-- Start Information provided --

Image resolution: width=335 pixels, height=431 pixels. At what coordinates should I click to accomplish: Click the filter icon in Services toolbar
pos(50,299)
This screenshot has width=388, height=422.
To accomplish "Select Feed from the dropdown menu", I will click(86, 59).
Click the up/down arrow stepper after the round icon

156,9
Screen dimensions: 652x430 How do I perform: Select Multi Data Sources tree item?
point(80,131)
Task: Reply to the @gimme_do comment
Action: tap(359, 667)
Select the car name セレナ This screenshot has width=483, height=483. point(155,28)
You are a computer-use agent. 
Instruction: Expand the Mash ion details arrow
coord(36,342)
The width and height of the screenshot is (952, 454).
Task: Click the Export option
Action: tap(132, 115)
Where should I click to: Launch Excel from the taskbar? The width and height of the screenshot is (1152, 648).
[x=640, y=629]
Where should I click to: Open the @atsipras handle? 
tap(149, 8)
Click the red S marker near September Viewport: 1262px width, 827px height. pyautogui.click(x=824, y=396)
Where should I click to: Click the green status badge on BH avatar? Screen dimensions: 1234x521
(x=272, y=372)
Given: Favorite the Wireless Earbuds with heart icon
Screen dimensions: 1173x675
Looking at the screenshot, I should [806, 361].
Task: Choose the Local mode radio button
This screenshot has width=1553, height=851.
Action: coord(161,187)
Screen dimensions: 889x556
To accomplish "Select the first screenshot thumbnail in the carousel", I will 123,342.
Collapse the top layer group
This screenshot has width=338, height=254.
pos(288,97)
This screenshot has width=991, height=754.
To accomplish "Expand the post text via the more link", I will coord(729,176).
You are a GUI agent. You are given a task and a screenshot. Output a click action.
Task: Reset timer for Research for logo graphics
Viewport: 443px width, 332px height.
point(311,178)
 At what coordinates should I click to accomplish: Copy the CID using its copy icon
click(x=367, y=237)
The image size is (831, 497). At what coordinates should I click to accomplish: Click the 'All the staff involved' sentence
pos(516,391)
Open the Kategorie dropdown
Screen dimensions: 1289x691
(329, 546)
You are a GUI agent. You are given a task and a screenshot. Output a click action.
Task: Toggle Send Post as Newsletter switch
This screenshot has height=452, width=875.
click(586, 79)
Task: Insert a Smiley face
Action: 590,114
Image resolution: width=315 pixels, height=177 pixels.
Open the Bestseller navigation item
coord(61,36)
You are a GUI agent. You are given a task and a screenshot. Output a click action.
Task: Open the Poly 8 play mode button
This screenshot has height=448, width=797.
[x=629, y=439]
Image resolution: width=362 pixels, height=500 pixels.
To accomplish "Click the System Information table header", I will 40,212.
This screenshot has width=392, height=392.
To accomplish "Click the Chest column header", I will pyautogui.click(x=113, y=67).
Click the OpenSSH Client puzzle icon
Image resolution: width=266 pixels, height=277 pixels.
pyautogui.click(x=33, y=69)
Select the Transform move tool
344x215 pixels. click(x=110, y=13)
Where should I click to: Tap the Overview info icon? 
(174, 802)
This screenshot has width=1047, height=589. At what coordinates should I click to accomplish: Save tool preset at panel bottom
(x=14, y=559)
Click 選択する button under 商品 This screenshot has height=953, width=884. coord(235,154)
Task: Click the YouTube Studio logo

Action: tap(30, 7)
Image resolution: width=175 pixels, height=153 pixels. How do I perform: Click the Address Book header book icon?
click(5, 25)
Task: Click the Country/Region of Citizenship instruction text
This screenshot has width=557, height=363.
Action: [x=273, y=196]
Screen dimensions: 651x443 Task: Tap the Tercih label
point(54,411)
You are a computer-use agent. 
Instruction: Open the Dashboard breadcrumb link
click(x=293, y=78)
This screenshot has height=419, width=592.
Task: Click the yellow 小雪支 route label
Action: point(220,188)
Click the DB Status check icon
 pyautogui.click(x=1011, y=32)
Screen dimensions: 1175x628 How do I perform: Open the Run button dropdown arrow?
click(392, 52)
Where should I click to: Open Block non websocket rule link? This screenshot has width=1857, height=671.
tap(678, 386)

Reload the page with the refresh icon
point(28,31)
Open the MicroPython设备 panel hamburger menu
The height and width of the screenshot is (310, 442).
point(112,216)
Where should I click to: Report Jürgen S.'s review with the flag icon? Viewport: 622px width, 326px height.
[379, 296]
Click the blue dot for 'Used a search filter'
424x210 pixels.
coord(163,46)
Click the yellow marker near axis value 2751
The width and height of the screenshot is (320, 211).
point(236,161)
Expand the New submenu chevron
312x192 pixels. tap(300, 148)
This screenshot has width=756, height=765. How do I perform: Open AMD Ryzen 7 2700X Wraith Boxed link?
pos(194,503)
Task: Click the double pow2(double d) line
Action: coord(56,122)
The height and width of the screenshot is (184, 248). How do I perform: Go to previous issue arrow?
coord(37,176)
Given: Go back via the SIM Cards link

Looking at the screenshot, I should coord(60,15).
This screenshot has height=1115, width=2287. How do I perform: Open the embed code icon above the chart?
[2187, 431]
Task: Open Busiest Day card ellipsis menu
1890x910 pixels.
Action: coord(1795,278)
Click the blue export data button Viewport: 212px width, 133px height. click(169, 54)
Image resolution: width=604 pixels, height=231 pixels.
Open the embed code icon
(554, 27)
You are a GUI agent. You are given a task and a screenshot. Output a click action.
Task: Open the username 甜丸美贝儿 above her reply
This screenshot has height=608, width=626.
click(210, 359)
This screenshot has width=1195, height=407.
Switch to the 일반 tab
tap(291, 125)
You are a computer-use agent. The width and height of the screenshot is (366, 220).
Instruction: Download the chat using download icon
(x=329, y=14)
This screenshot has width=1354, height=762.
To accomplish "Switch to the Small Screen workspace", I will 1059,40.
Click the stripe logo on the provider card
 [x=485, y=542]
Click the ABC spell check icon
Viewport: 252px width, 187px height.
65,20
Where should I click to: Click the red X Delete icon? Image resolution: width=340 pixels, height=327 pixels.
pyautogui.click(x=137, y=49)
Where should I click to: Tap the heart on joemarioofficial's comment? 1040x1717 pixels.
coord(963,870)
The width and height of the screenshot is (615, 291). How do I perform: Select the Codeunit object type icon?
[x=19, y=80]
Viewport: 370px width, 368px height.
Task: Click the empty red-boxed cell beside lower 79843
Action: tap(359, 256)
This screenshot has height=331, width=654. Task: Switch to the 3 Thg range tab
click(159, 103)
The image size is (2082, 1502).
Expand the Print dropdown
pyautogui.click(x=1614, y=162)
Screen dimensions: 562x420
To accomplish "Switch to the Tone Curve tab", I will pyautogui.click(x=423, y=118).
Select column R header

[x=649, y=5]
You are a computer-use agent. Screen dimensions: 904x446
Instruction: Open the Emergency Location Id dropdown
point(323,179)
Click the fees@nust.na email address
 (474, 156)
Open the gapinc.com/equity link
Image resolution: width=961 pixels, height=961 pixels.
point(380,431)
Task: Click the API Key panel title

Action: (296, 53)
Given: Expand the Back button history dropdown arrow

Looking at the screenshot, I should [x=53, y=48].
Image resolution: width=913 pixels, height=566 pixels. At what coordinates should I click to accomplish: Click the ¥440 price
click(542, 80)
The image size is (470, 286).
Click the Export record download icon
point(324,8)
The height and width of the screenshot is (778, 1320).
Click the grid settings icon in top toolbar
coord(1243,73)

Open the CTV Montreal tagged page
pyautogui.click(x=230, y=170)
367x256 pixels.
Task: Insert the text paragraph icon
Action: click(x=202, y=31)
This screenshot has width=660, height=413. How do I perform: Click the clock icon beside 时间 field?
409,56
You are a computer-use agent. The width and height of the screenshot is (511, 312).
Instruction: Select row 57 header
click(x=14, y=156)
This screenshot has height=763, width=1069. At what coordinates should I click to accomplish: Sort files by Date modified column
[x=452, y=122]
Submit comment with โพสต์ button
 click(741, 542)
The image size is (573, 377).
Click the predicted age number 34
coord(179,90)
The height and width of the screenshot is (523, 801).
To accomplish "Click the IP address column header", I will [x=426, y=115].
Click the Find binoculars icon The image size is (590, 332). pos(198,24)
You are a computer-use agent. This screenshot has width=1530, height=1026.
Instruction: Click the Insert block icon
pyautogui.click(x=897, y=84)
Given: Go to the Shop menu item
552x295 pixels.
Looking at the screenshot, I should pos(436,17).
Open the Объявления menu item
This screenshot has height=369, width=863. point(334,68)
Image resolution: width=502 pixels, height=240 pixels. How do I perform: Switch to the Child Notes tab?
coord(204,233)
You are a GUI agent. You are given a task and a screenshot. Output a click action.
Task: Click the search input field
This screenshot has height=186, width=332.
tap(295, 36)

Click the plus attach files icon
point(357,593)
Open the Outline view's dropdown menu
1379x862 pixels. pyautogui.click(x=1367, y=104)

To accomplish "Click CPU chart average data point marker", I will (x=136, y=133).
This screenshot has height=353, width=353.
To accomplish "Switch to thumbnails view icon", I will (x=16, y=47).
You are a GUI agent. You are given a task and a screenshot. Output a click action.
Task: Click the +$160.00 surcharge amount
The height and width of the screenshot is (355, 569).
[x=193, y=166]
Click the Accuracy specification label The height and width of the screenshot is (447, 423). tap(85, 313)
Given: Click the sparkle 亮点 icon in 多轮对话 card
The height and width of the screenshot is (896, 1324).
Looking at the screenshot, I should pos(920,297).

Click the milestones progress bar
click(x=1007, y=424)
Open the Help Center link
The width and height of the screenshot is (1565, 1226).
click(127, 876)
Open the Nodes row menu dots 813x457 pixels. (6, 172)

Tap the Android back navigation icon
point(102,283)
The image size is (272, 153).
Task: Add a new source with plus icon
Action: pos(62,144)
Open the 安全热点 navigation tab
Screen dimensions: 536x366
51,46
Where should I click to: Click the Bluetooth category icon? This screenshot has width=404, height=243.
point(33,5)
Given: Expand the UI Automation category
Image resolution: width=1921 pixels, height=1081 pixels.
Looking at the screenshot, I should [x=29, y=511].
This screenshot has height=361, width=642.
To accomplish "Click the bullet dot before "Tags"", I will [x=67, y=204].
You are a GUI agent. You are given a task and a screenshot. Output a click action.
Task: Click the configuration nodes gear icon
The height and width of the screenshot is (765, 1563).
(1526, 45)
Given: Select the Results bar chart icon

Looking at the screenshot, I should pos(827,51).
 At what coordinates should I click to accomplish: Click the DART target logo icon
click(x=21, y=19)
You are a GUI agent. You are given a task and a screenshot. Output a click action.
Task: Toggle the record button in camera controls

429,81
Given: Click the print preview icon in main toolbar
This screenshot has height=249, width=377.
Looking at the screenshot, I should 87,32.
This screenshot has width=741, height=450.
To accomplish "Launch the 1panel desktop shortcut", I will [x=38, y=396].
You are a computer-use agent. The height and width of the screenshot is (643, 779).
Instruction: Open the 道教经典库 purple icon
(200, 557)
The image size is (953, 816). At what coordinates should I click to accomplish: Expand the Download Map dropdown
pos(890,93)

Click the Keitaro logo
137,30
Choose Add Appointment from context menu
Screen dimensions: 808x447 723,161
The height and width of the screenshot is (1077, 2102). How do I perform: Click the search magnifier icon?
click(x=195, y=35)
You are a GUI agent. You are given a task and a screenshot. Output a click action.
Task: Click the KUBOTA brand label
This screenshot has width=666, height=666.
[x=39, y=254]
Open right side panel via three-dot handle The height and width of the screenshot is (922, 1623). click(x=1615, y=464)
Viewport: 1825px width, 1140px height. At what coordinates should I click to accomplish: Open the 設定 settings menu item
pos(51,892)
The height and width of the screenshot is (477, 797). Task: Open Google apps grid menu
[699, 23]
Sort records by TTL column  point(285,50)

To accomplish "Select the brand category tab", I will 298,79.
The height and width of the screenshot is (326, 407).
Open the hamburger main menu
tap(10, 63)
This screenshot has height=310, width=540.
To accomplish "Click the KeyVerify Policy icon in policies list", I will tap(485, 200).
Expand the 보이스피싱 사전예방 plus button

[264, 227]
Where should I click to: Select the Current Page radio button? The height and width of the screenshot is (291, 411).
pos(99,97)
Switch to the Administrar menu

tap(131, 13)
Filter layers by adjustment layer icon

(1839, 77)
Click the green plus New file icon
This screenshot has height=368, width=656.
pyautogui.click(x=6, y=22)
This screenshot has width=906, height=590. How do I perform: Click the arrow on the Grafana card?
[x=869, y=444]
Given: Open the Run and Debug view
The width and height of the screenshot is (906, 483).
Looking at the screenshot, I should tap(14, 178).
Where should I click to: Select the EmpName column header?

-- End Information provided --

Task brief: Rewrite the data from the line containing "Sort records by" through the end, replacing "hamburger" with "three-line" and leaving everything else unchanged.

Task result:
Sort records by TTL column  point(285,50)

To accomplish "Select the brand category tab", I will 298,79.
The height and width of the screenshot is (326, 407).
Open the three-line main menu
tap(10, 63)
This screenshot has height=310, width=540.
To accomplish "Click the KeyVerify Policy icon in policies list", I will tap(485, 200).
Expand the 보이스피싱 사전예방 plus button

[264, 227]
Where should I click to: Select the Current Page radio button? The height and width of the screenshot is (291, 411).
pos(99,97)
Switch to the Administrar menu

tap(131, 13)
Filter layers by adjustment layer icon

(1839, 77)
Click the green plus New file icon
This screenshot has height=368, width=656.
pyautogui.click(x=6, y=22)
This screenshot has width=906, height=590. How do I perform: Click the arrow on the Grafana card?
[x=869, y=444]
Given: Open the Run and Debug view
The width and height of the screenshot is (906, 483).
Looking at the screenshot, I should tap(14, 178).
Where should I click to: Select the EmpName column header?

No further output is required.